Core rule: only one serving model lives on Tier 1 at a time. Once a base model is confirmed, it is not swapped — changing it requires retraining all LoRA adapters.
Service Data Flow
| Data | Storage Location | I/O Pattern | Impact if Lost |
|---|---|---|---|
| RAG vector DB | Tier 0 (Optane) | Random-read heavy | Re-indexing required |
| Chat log DB | Tier 0 (Optane) | Write heavy | Service data lost |
| Active LoRA adapters | Tier 0 (Optane) | Read at model load | Retraining required |
| Serving base model | Tier 1 (980 PRO) | Sequential read at startup | Re-downloadable |
| PoC / test artifacts | Tier 1 (980 PRO) | Mixed | Safely deletable |
| Model archive | Tier 2 (Biwin) | Low frequency | Re-download (hours) |
Cold Backup Strategy
The three internal drives (2 TB + 960 GB + 1 TB) are self-sufficient for full service operation. Cold backup runs on a separate server using NFS pull-mode — the backup server fetches data from the AI server via cron, rather than the AI server pushing to the backup.

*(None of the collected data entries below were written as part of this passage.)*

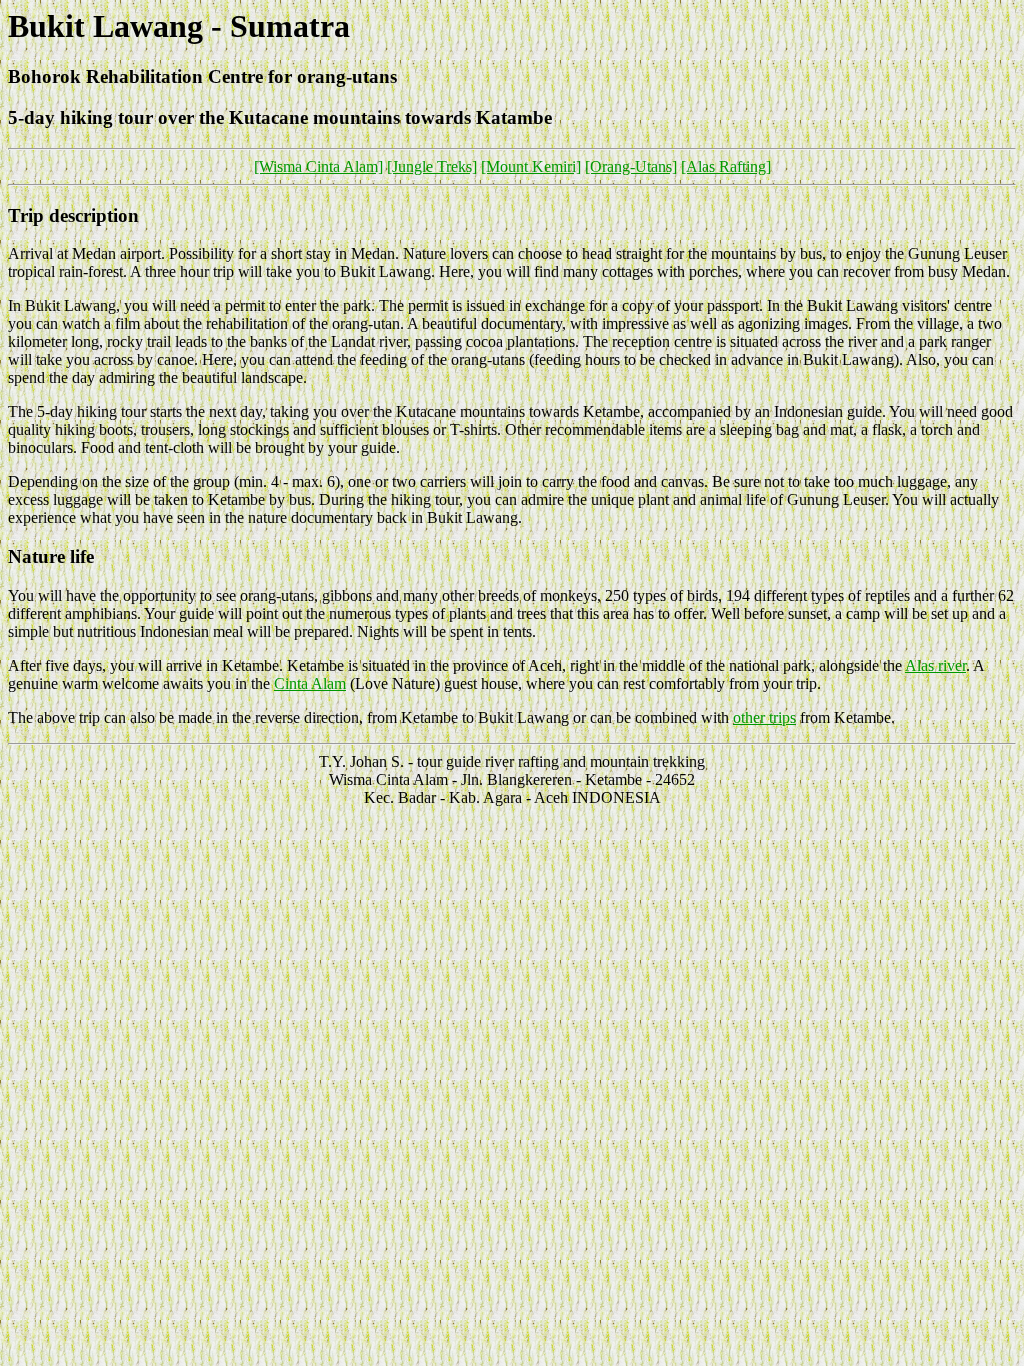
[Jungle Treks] (432, 166)
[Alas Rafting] (726, 166)
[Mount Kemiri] (531, 166)
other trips (764, 717)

Backup Server Specifications
- CPU: AMD 5825U / RAM: 32 GB / OS: NVMe 256 GB
- Backup storage: Seagate IronWolf 12 TB x 2 (SATA, 7200 RPM)

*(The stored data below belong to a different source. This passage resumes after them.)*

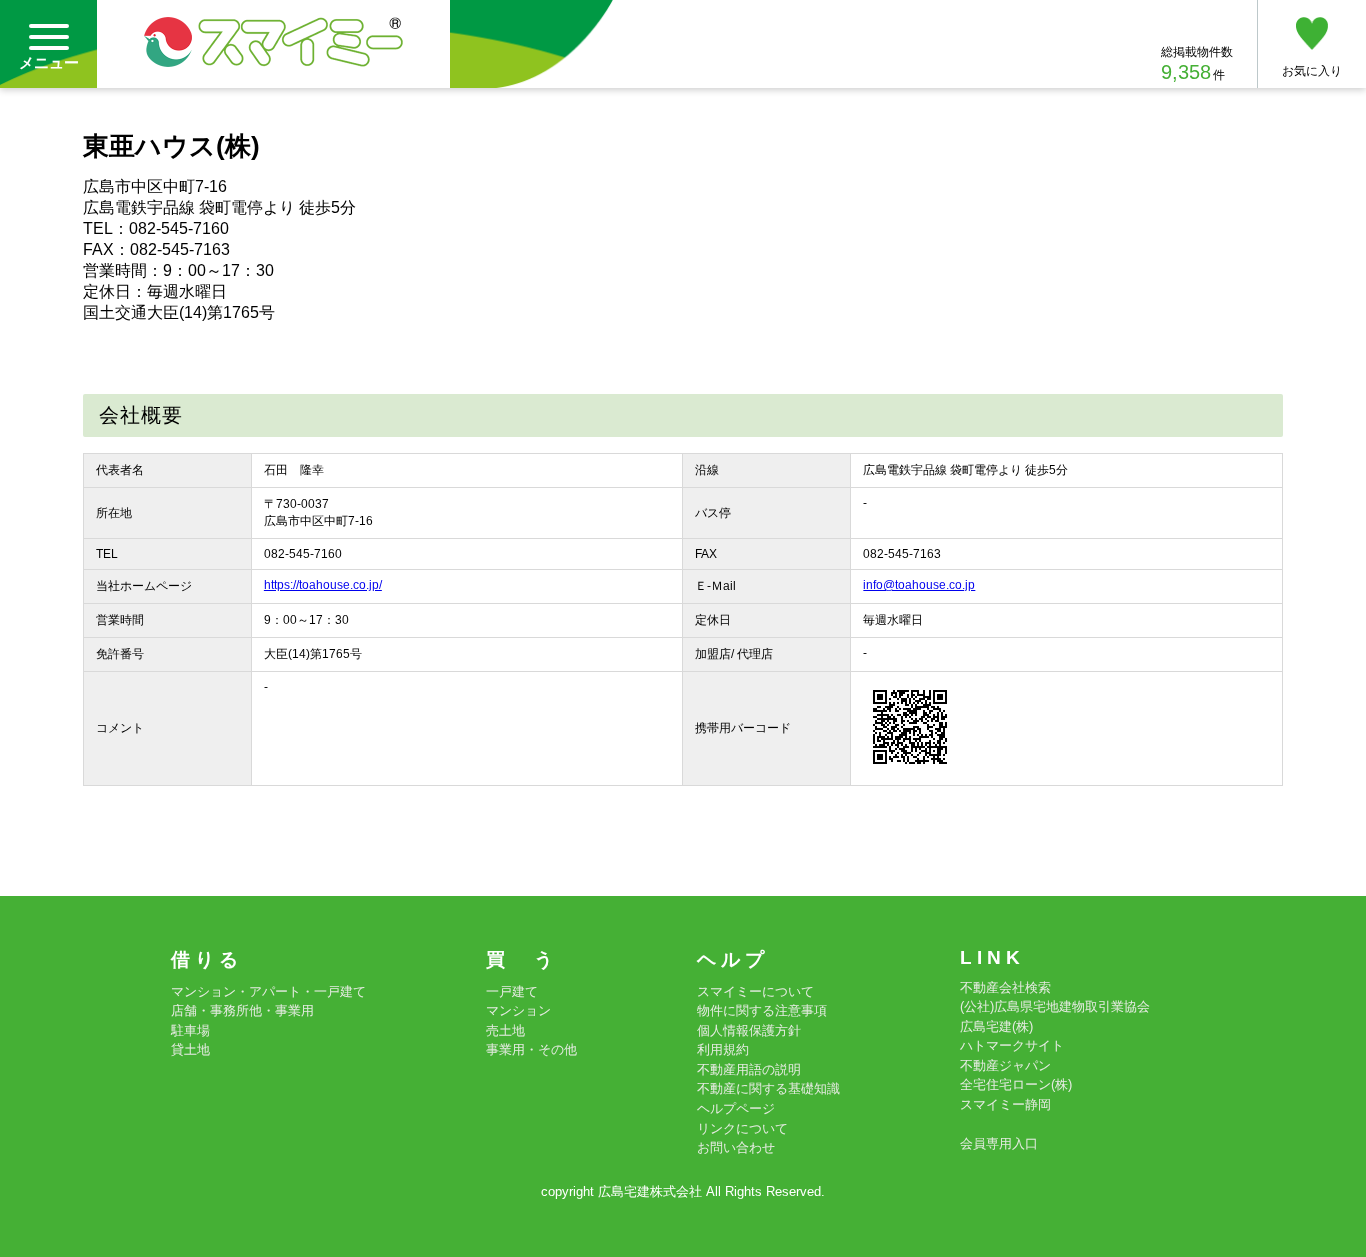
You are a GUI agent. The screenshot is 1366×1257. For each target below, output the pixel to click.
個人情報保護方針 (749, 1030)
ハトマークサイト (1012, 1045)
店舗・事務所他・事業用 (242, 1010)
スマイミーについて (755, 991)
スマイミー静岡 (1005, 1104)
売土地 (505, 1030)
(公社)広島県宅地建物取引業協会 (1055, 1006)
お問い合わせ (736, 1147)
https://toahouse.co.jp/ (323, 585)
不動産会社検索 (1005, 987)
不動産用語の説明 (749, 1069)
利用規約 (723, 1049)
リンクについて (742, 1128)
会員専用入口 (999, 1143)
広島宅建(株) (996, 1026)
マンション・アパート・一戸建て (268, 991)
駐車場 (190, 1030)
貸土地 (190, 1049)
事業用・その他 (531, 1049)
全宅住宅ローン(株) (1016, 1084)
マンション (518, 1010)
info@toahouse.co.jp (919, 585)
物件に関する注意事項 (762, 1010)
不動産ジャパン (1005, 1065)
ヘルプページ (736, 1108)
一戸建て (512, 991)
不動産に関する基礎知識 (768, 1088)
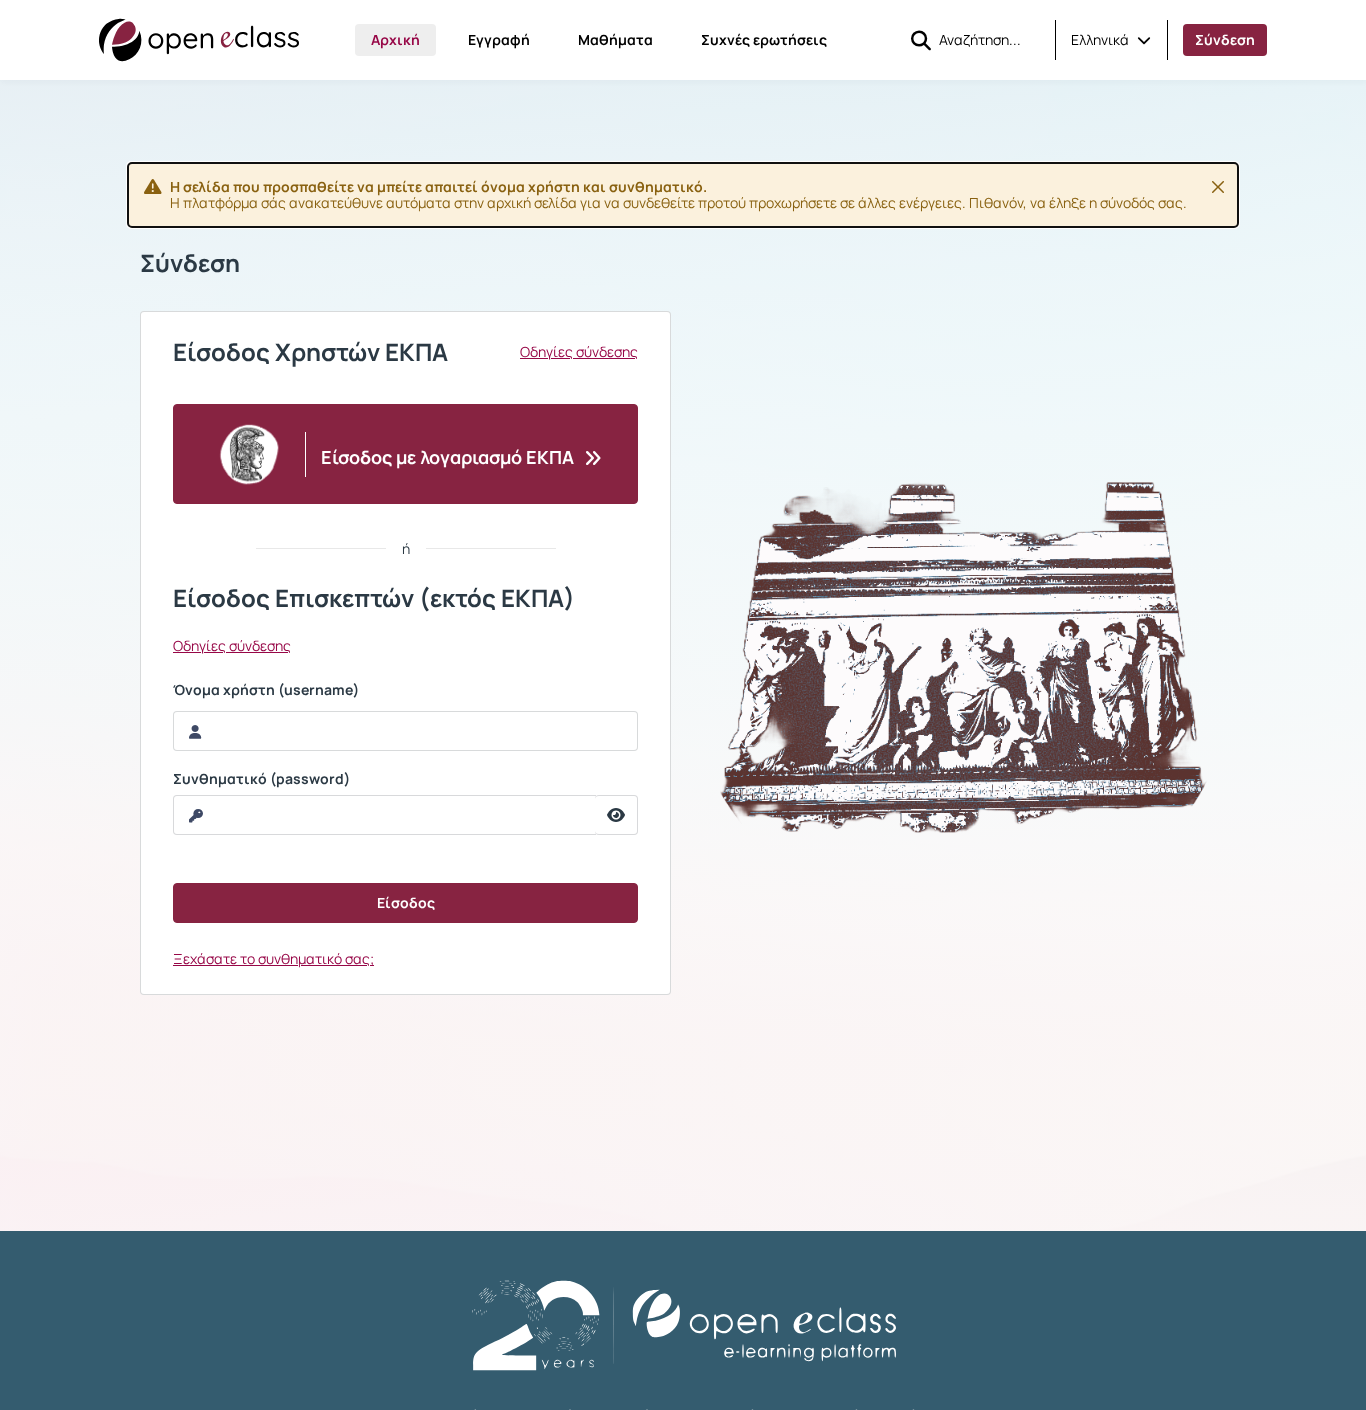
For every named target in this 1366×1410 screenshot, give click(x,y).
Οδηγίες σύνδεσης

- Dual 1 Gbps NICs for redundancy
- NFS server with subnet-only access, UFW firewall (SSH + NFS only)
- SMART monitoring via 30-minute cron with 60 C alert threshold
Why Pull-Mode Backup
If the AI server is compromised, a push-mode backup could propagate corrupted or encrypted data to the backup server. In pull mode, the backup server initiates all transfers — the AI server has no write access to the backup volume. Backup targets include configuration files, Optane snapshots, LoRA adapters, reverse-proxy configs, website databases, and certificates. OS and packages are excluded — they can be reinstalled.
Storage Design Principles
- Separate by I/O pattern — Random reads (Optane), sequential reads (NVMe), bulk archival (dedicated NVMe). Never mix all workloads on a single drive.
- Place service-critical data on the fastest tier — RAG search, chat logs, and active LoRA adapters go on Optane because they directly determine user-facing response quality.

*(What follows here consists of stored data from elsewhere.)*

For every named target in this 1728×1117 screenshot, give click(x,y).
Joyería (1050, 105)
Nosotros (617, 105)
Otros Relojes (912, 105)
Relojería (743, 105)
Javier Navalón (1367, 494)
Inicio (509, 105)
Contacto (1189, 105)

- Self-sufficient internal drives — The server operates fully without the backup server. Independence equals resilience.
- Pull-mode backup for security — The backup server fetches; the AI server never writes to backup. This protects backups even if the production server is compromised.
Storage architecture is not as glamorous as GPU specs, but it determines the perceived quality of every AI service interaction. Optane's 10 μs random-read advantage over standard NVMe is measurable in RAG search latency — and that latency is exactly what end users feel when they wait for an answer.